■ Records to process
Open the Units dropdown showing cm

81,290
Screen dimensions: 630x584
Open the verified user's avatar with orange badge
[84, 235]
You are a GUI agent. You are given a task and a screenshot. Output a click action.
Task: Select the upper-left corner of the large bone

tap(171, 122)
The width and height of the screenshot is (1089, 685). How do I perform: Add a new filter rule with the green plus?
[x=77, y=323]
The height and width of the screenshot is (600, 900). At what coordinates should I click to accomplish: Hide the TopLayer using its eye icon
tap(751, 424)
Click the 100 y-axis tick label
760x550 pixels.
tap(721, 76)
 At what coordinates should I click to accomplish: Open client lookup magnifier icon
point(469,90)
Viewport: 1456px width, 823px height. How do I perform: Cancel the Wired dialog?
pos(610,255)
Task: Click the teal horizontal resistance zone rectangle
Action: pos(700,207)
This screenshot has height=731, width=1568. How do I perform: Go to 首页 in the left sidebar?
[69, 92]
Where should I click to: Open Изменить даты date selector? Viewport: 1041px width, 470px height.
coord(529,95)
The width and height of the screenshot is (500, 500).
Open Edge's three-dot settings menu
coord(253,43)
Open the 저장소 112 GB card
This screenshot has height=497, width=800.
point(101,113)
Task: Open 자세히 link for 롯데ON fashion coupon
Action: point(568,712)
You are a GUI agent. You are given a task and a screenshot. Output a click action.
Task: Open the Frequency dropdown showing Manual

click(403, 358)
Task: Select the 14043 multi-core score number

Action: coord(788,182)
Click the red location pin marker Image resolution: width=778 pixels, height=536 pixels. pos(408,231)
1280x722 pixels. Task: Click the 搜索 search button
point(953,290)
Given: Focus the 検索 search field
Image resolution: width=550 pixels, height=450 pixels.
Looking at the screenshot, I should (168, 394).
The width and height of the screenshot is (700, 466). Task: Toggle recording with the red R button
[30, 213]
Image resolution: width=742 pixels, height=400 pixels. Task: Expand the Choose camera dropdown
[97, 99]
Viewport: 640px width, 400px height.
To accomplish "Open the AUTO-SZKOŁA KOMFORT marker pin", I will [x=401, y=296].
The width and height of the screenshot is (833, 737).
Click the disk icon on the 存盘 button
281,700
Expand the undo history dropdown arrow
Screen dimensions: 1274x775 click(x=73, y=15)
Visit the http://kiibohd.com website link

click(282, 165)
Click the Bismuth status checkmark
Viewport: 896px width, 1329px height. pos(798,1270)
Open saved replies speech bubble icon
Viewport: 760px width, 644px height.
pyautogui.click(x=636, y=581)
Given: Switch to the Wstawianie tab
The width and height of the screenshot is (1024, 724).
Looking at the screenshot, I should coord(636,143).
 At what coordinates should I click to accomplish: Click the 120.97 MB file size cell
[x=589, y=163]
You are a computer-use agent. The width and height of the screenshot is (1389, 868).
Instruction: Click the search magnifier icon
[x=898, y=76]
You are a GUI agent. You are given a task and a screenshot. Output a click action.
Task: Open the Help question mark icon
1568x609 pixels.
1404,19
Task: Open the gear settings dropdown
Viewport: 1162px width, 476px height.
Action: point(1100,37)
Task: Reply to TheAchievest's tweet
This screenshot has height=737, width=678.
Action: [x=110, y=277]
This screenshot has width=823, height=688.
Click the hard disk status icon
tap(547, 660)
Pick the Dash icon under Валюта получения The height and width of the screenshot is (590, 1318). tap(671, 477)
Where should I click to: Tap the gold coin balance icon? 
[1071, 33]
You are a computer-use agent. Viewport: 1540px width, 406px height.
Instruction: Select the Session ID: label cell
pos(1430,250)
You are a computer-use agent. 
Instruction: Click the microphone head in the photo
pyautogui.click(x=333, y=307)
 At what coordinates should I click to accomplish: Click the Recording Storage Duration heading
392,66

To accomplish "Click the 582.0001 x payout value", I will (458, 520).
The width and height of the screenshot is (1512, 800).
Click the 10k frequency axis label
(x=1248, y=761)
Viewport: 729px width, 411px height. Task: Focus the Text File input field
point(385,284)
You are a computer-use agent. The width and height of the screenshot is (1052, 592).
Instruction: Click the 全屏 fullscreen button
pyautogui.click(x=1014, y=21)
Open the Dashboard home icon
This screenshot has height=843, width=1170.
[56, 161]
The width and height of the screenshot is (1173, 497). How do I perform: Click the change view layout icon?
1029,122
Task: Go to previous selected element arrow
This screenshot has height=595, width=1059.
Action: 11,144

■ Your task
Reproduce the full listing word for word.

■ Output for this task
Open the Units dropdown showing cm

81,290
Screen dimensions: 630x584
Open the verified user's avatar with orange badge
[84, 235]
You are a GUI agent. You are given a task and a screenshot. Output a click action.
Task: Select the upper-left corner of the large bone

tap(171, 122)
The width and height of the screenshot is (1089, 685). How do I perform: Add a new filter rule with the green plus?
[x=77, y=323]
The height and width of the screenshot is (600, 900). At what coordinates should I click to accomplish: Hide the TopLayer using its eye icon
tap(751, 424)
Click the 100 y-axis tick label
760x550 pixels.
tap(721, 76)
 At what coordinates should I click to accomplish: Open client lookup magnifier icon
point(469,90)
Viewport: 1456px width, 823px height. How do I perform: Cancel the Wired dialog?
pos(610,255)
Task: Click the teal horizontal resistance zone rectangle
Action: pos(700,207)
This screenshot has height=731, width=1568. How do I perform: Go to 首页 in the left sidebar?
[69, 92]
Where should I click to: Open Изменить даты date selector? Viewport: 1041px width, 470px height.
coord(529,95)
The width and height of the screenshot is (500, 500).
Open Edge's three-dot settings menu
coord(253,43)
Open the 저장소 112 GB card
This screenshot has height=497, width=800.
point(101,113)
Task: Open 자세히 link for 롯데ON fashion coupon
Action: point(568,712)
You are a GUI agent. You are given a task and a screenshot. Output a click action.
Task: Open the Frequency dropdown showing Manual

click(403, 358)
Task: Select the 14043 multi-core score number

Action: coord(788,182)
Click the red location pin marker Image resolution: width=778 pixels, height=536 pixels. pos(408,231)
1280x722 pixels. Task: Click the 搜索 search button
point(953,290)
Given: Focus the 検索 search field
Image resolution: width=550 pixels, height=450 pixels.
Looking at the screenshot, I should (168, 394).
The width and height of the screenshot is (700, 466). Task: Toggle recording with the red R button
[30, 213]
Image resolution: width=742 pixels, height=400 pixels. Task: Expand the Choose camera dropdown
[97, 99]
Viewport: 640px width, 400px height.
To accomplish "Open the AUTO-SZKOŁA KOMFORT marker pin", I will [x=401, y=296].
The width and height of the screenshot is (833, 737).
Click the disk icon on the 存盘 button
281,700
Expand the undo history dropdown arrow
Screen dimensions: 1274x775 click(x=73, y=15)
Visit the http://kiibohd.com website link

click(282, 165)
Click the Bismuth status checkmark
Viewport: 896px width, 1329px height. pos(798,1270)
Open saved replies speech bubble icon
Viewport: 760px width, 644px height.
pyautogui.click(x=636, y=581)
Given: Switch to the Wstawianie tab
The width and height of the screenshot is (1024, 724).
Looking at the screenshot, I should coord(636,143).
 At what coordinates should I click to accomplish: Click the 120.97 MB file size cell
[x=589, y=163]
You are a computer-use agent. The width and height of the screenshot is (1389, 868).
Instruction: Click the search magnifier icon
[x=898, y=76]
You are a GUI agent. You are given a task and a screenshot. Output a click action.
Task: Open the Help question mark icon
1568x609 pixels.
1404,19
Task: Open the gear settings dropdown
Viewport: 1162px width, 476px height.
Action: point(1100,37)
Task: Reply to TheAchievest's tweet
This screenshot has height=737, width=678.
Action: [x=110, y=277]
This screenshot has width=823, height=688.
Click the hard disk status icon
tap(547, 660)
Pick the Dash icon under Валюта получения The height and width of the screenshot is (590, 1318). tap(671, 477)
Where should I click to: Tap the gold coin balance icon? 
[1071, 33]
You are a computer-use agent. Viewport: 1540px width, 406px height.
Instruction: Select the Session ID: label cell
pos(1430,250)
You are a computer-use agent. 
Instruction: Click the microphone head in the photo
pyautogui.click(x=333, y=307)
 At what coordinates should I click to accomplish: Click the Recording Storage Duration heading
392,66

To accomplish "Click the 582.0001 x payout value", I will (458, 520).
The width and height of the screenshot is (1512, 800).
Click the 10k frequency axis label
(x=1248, y=761)
Viewport: 729px width, 411px height. Task: Focus the Text File input field
point(385,284)
You are a computer-use agent. The width and height of the screenshot is (1052, 592).
Instruction: Click the 全屏 fullscreen button
pyautogui.click(x=1014, y=21)
Open the Dashboard home icon
This screenshot has height=843, width=1170.
[56, 161]
The width and height of the screenshot is (1173, 497). How do I perform: Click the change view layout icon?
1029,122
Task: Go to previous selected element arrow
This screenshot has height=595, width=1059.
Action: 11,144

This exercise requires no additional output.